▶ _WHAT TO DO_
Please copy the part of the material below that opens with the line containing "This screenshot has" and continues through the end of the material, leaving out the pictures.

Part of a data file
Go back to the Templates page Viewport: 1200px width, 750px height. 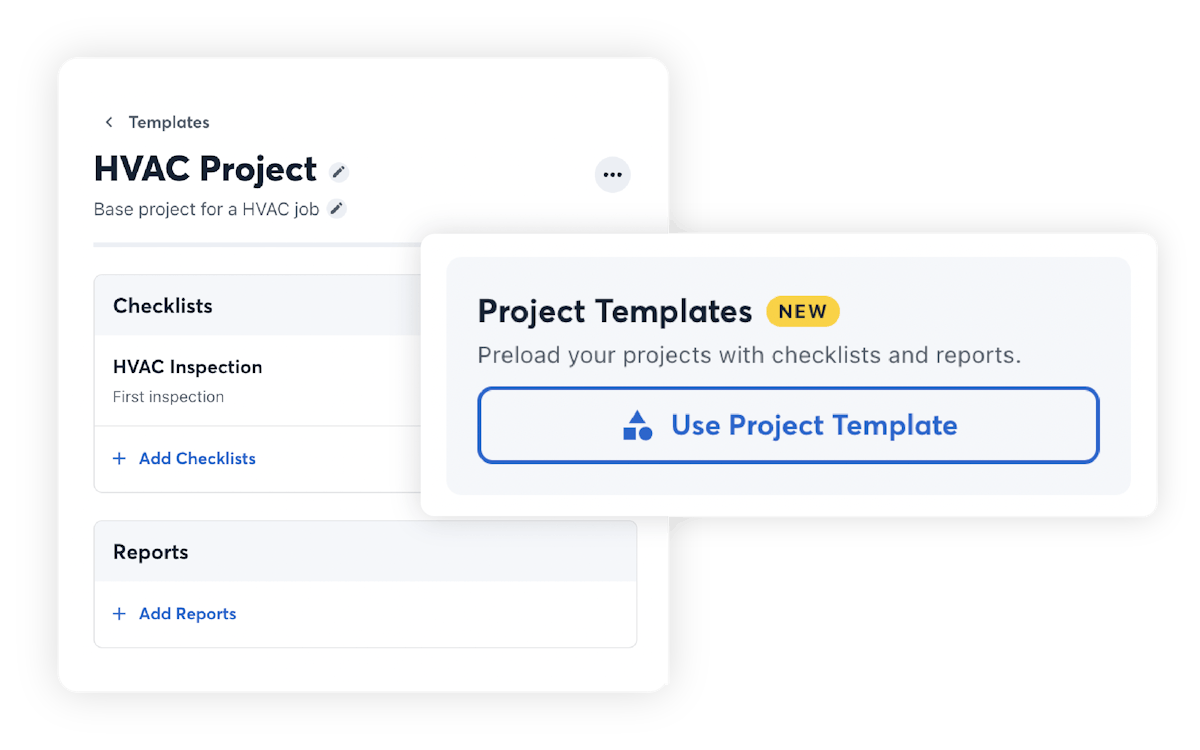[168, 122]
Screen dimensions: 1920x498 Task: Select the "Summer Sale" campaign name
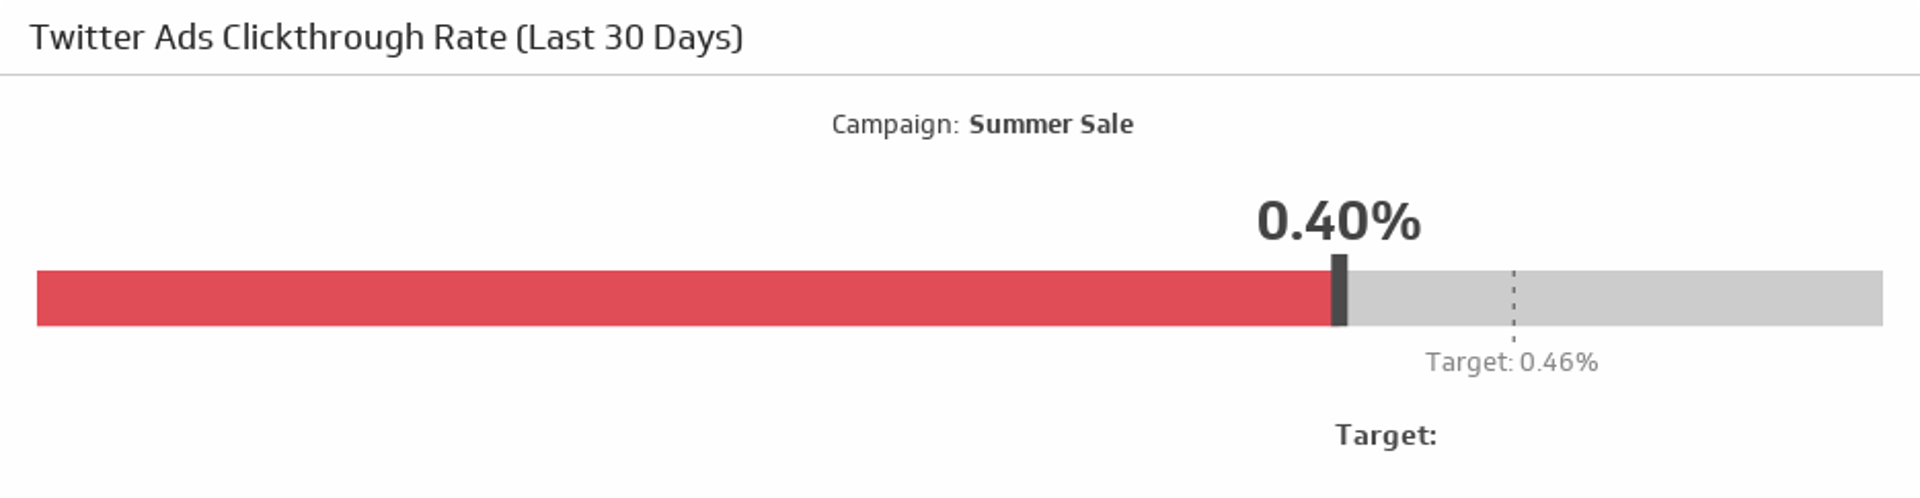1051,125
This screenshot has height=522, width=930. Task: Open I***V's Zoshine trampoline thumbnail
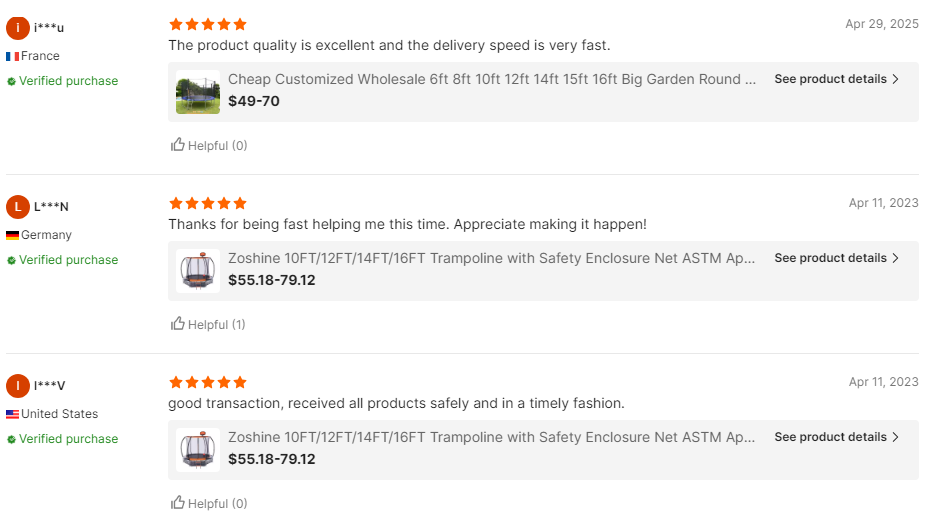click(198, 450)
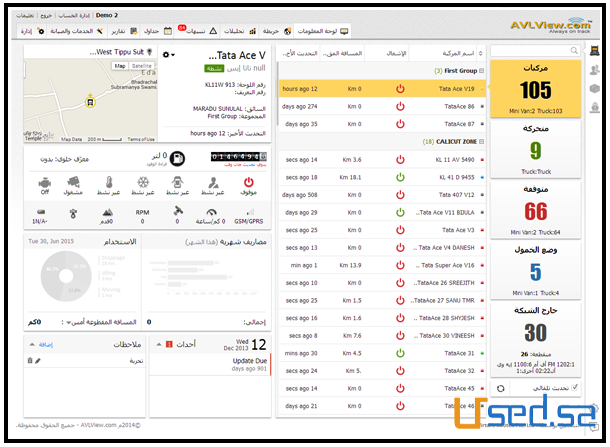The height and width of the screenshot is (447, 610).
Task: Click the green ignition icon for KL 41 D 9455
Action: pos(400,177)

▶ _SOLUTION_
This screenshot has height=522, width=930. Task: Open I***V's Zoshine trampoline thumbnail
click(198, 450)
The height and width of the screenshot is (447, 610).
Task: Click the green ignition icon for KL 41 D 9455
Action: pos(400,177)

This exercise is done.